C’est une autre préoccupation. Si nous avons trois partis, et que sur 200
électeurs attendus, c’est 100 suffrages qui ont été exprimés, et que chacun des
trois partis a bien travaillé, 20 % fois 3 fait 60 % et il reste encore 40 %
qu’ils vont se partager.
Si le nombre de partis est réduit et que les acteurs sont confiants quant à leur capacité à convaincre l’électorat, pourquoi mettre en place des accords de gouvernance ?
Dans tous les pays, dans toutes les nations,
l’on met toujours en place l’accord de gouvernance. En Israël, Benjamin
Netanyahou qui n’avait pas la majorité, a été obligé d’aller en accord de
gouvernance avec des partis un peu proches de son obédience. Ce n’est pas
nécessairement parce qu’on aurait manqué de voix, qu’on n’aurait pas rempli les
pourcentages définis, mais parce qu’on veut élargir notre base en acceptant des
accords de gouvernance. Il y a deux cas possibles.

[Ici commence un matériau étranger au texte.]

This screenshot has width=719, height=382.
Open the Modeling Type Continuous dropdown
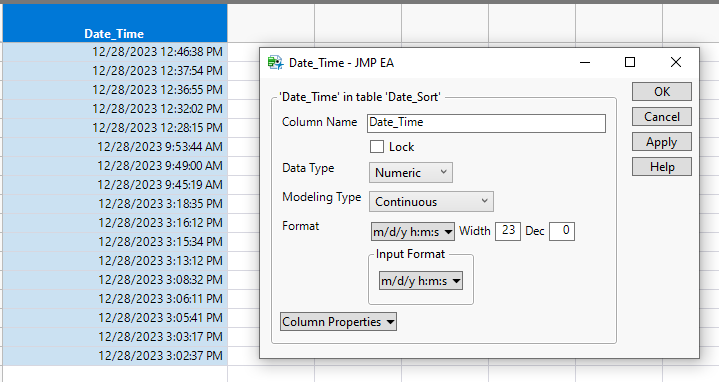(x=431, y=201)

Nous sommes à quelques mètres des limites
définies, ou du moins nous avons défini la limite, mais nous sommes en train de
vouloir être plus nombreux, être plus grands. Donc les accords de gouvernance,
c’est un principe auquel il ne faut jamais se dérober. Plus on est nombreux à
partager la même vision, ou à accepter à se rapprocher de la vision du plus
fort ; plus la nation est unie. Donc, l’accord de gouvernance, même si on ne le
dit pas, c’est automatique, c’est naturel. Il est différent de l’accord d’alliance
qui a été supprimé, où des partis qui savent pertinemment qu’ils n’ont pas la
capacité, la force nécessaire, continuent d’animer la vie politique et à
l’approche des élections, se pressent de faire des accords d’alliance.
Votre mot de la fin
Je voudrais dire à nos concitoyens qui ne sont
pas de l’arène politique, de ne pas se laisser perturber. Il n’y a pas péril en
la demeure. Aujourd’hui, les partis politiques représentatifs ont le
financement de l’Etat. Leurs poches ne souffriront pas. Ils ont juste besoin
d’utiliser cet argent pour aller faire la mobilisation de leurs troupes et
capter le plus grand nombre d’électeurs et le tour est joué.